Hit and run is a violation of most state motor vehicle laws and Ohio is no exception. A driver of any vehicle involved in an accident resulting in any contact with another vehicle or person is required to immediately stop at the scene of the accident and fulfill the requirements of the state law.
Ohio law states that any driver involved in any accident shall give their name, address, name and current addresses of any injured persons in either vehicle or outside the vehicle that may have been injured as a result of the accident to other involved parties. The driver must also render any reasonable assistance and aid to any injured persons.
The driver of the vehicle who is involved in an accident resulting in damage to property shall stop the vehicle at the nearest location that would not impede traffic or otherwise jeopardize the safety of other motorists. Hit and run is generally defined as an individual who gets into an accident (crash) or causes property damage and does not stop but rather flees the scene of the accident. Many hit and run cases are generally not considered intentional, but are usually due to circumstances beyond the driver's control, such as being unable to stop at a safe location.

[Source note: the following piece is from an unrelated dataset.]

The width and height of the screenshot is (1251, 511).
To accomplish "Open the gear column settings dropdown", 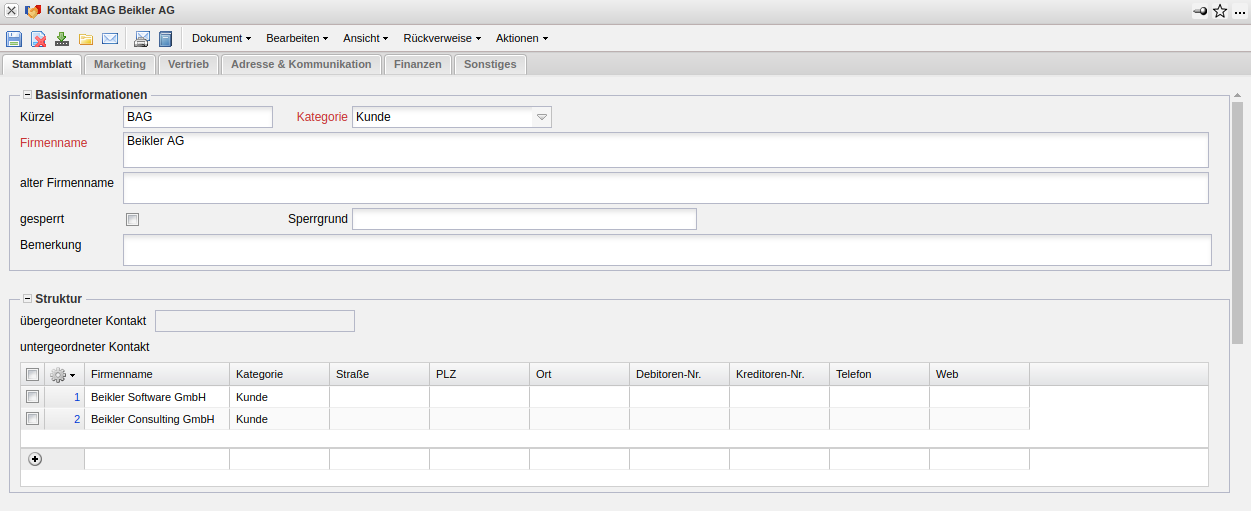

Some of the common injuries that have occurred from these types of accidents include:
partial and full paralysis
loss of limbs
In a study published in 2003 by the National Center For Statistics and Analysis and sponsored by the National Highway Traffic Safety Administration, 18% of pedestrian fatalities in single-vehicle crashes from 1998 to 2001 were hit-and-run. In 2001, 4,882 pedestrians were struck and killed, 781 of these accidents were the result of a hit-and-run.